My Department will spend more than €1 billion in 2016 on work, training and education places in support of jobseekers. Expenditure and the number of schemes and participants has increased significantly in recent years in a response to the high levels of unemployment which peaked at 15%. The numbers of places available on work programmes, including Community Employment (CE), Tús, Rural Social Scheme (RSS), have grown from 25,000 in 2010 to just over 39,000 in 2016 (56% increase).

Schemes such as these do play an important role in helping jobseekers maintain work skills. Erosion of jobseeker confidence and work skills – including soft skills related to team-working, communication, planning etc. - is a significant issue over long periods of unemployment.

CE and Tús are employment programmes with the aim of helping the long-term unemployed to re-enter the workforce by breaking their cycle of unemployment through a return to a regular work routine.

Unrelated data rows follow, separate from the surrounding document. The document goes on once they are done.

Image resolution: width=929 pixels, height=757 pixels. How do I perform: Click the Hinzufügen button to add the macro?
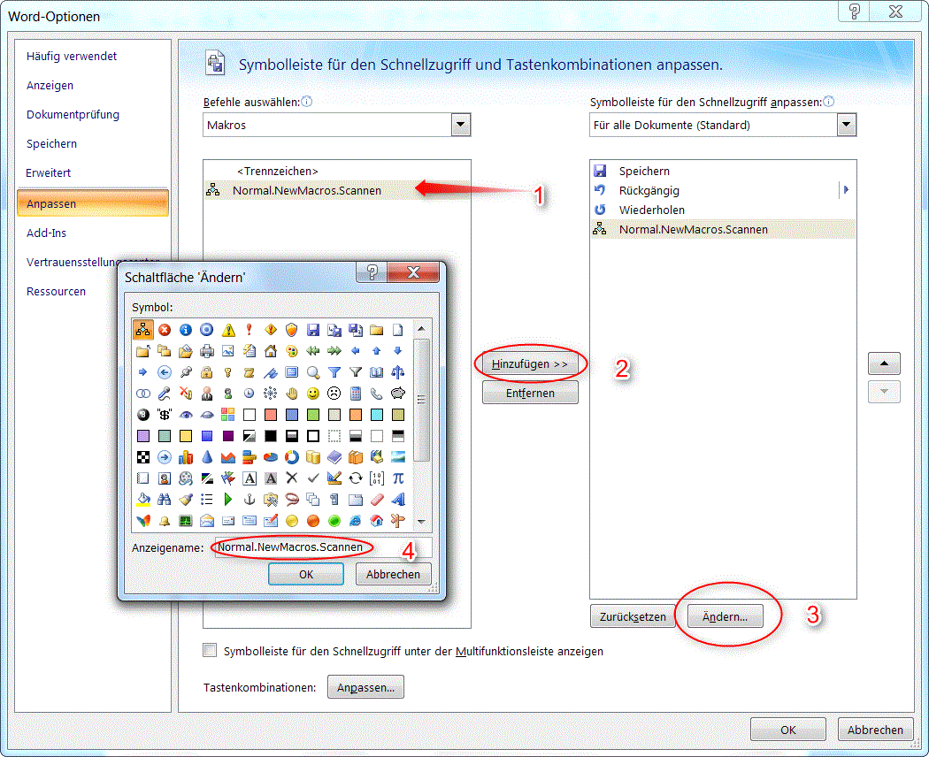click(x=528, y=363)
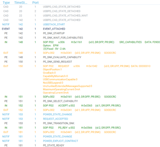The width and height of the screenshot is (160, 147).
Task: Select the EVENT_ATTACHED trace row
Action: (x=80, y=29)
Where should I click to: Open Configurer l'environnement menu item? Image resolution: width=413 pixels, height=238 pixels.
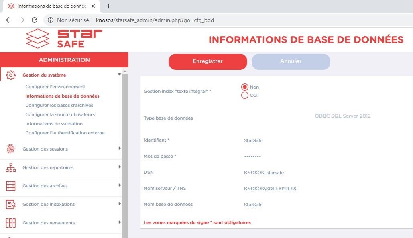[55, 87]
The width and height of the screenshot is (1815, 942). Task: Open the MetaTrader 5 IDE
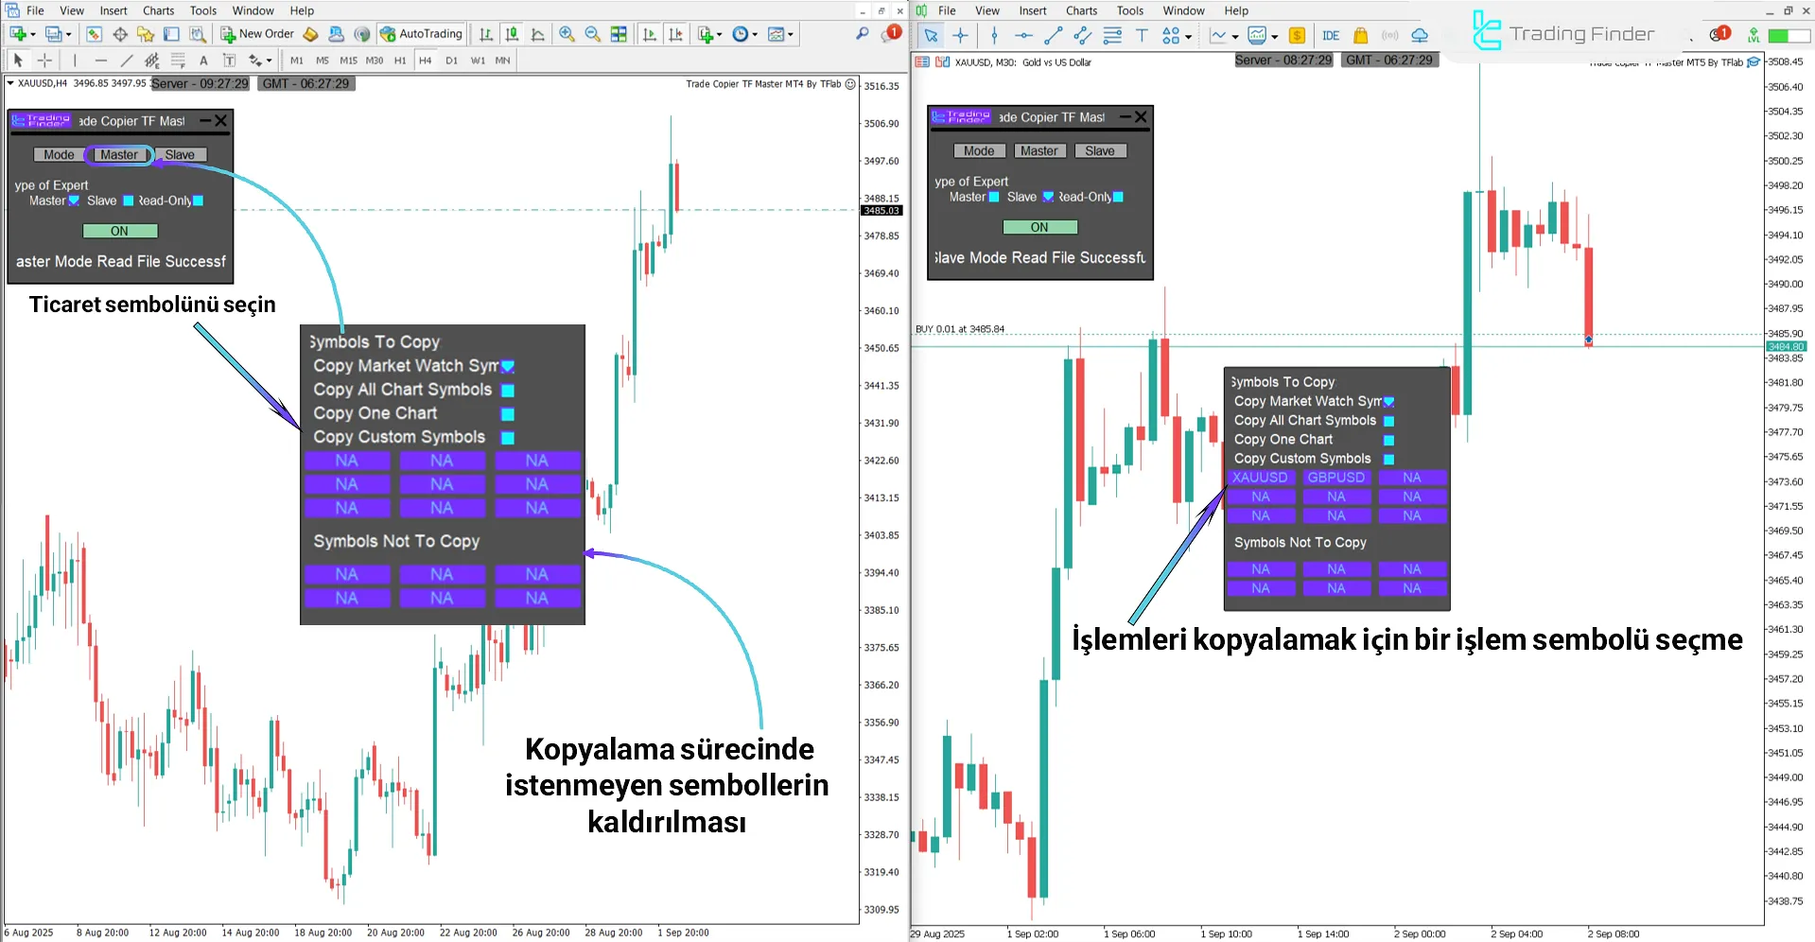click(x=1331, y=35)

CE also provides training and development to participants. The RSS provides income support for low income farmers and fishermen who have an entitlement to specified social welfare payments.

Tús was introduced - and the numbers on CE were expanded - as a direct response to the growth in the level of unemployment during the financial crisis. With the ongoing welcome reductions in the live register, a review of these schemes is necessary to ensure that the number and nature of schemes continues to be appropriate. I will be considering all of these issues over the coming months.

The type of work undertaken by these schemes is determined locally and each scheme should complement each other within communities, rather than competing. Deputies on all sides of the House are fully aware of the positive benefits that are derived from schemes like these – for the participants themselves but also for the valuable services they deliver to communities around the country.